## AIM OF THE EXERCISE
Pick out each line in the rows below that contains the word "Click", with case counting, and copy those lines.

(begin)

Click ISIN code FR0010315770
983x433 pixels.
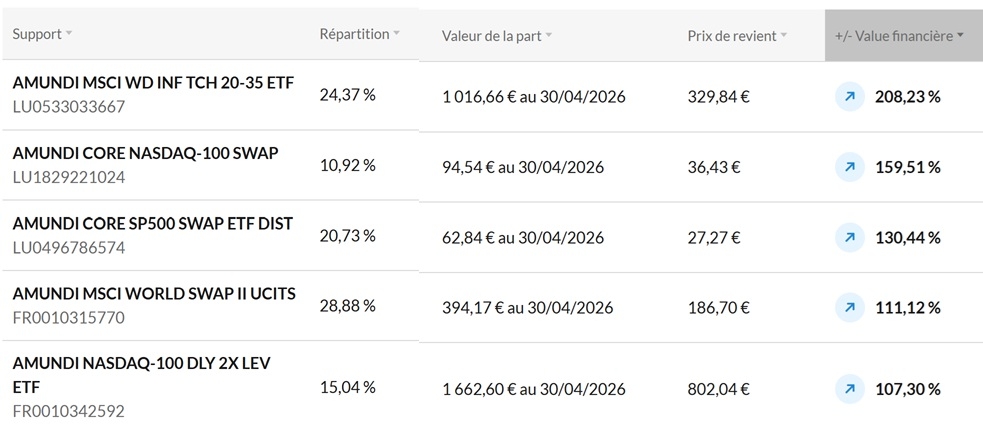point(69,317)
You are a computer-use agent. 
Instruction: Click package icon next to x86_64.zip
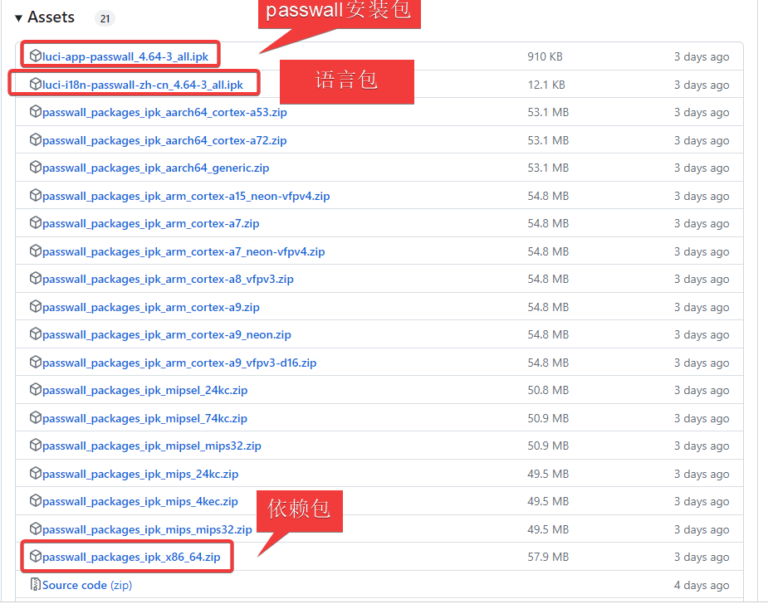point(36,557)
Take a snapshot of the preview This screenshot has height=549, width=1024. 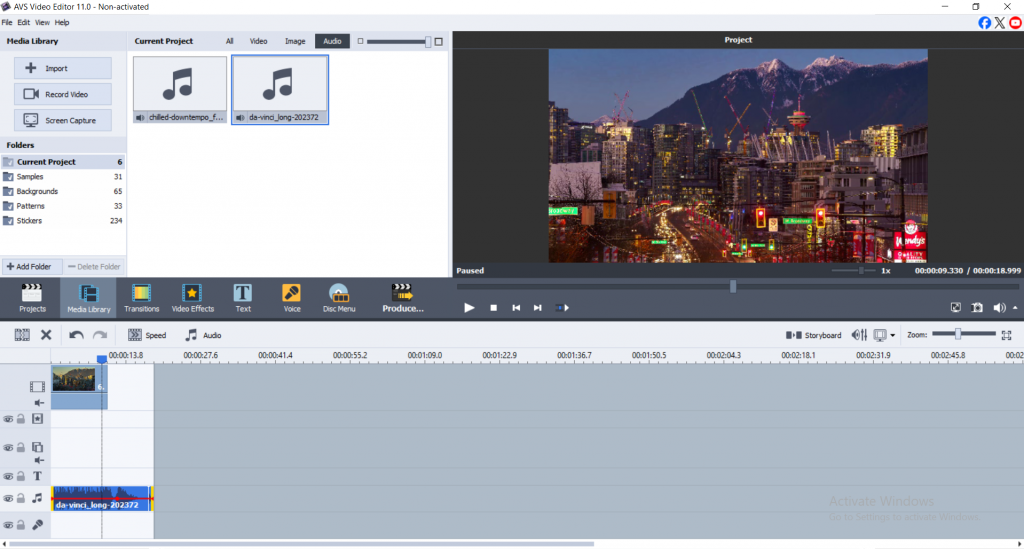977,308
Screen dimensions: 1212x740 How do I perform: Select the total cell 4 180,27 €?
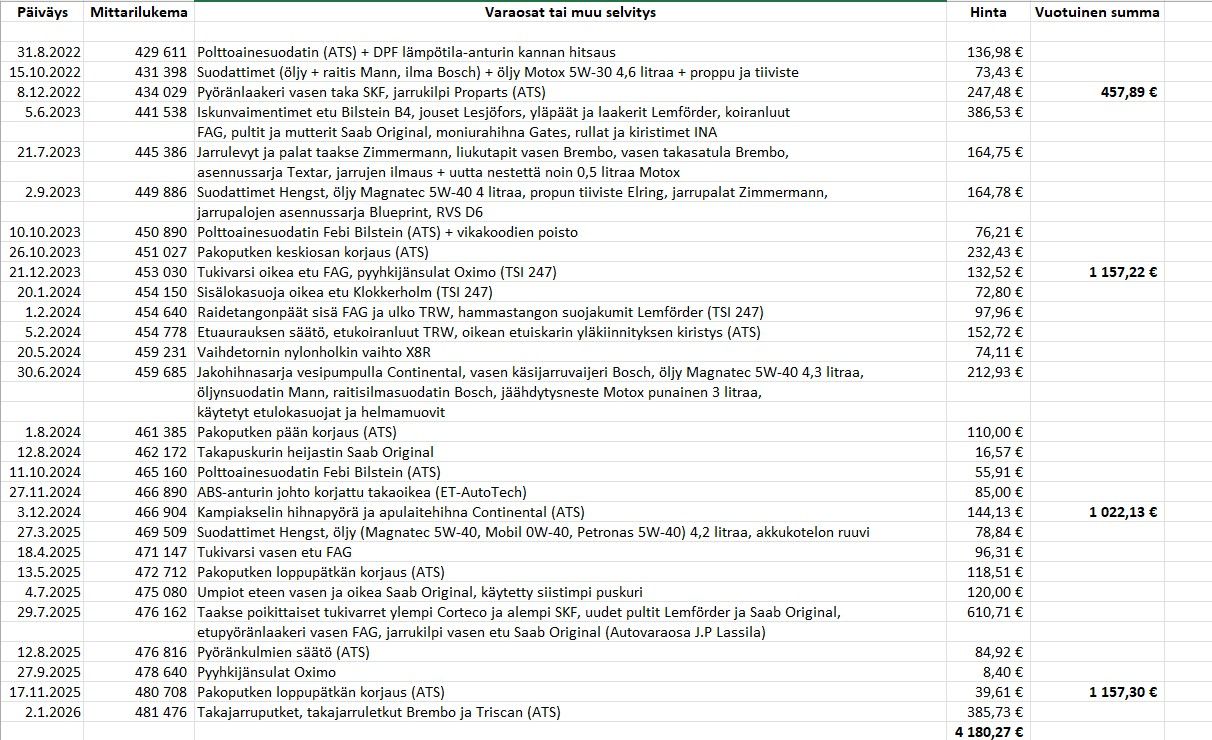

(end)

## ANSWER
Click ISIN code FR0010315770
Instruction: Click package icon next to x86_64.zip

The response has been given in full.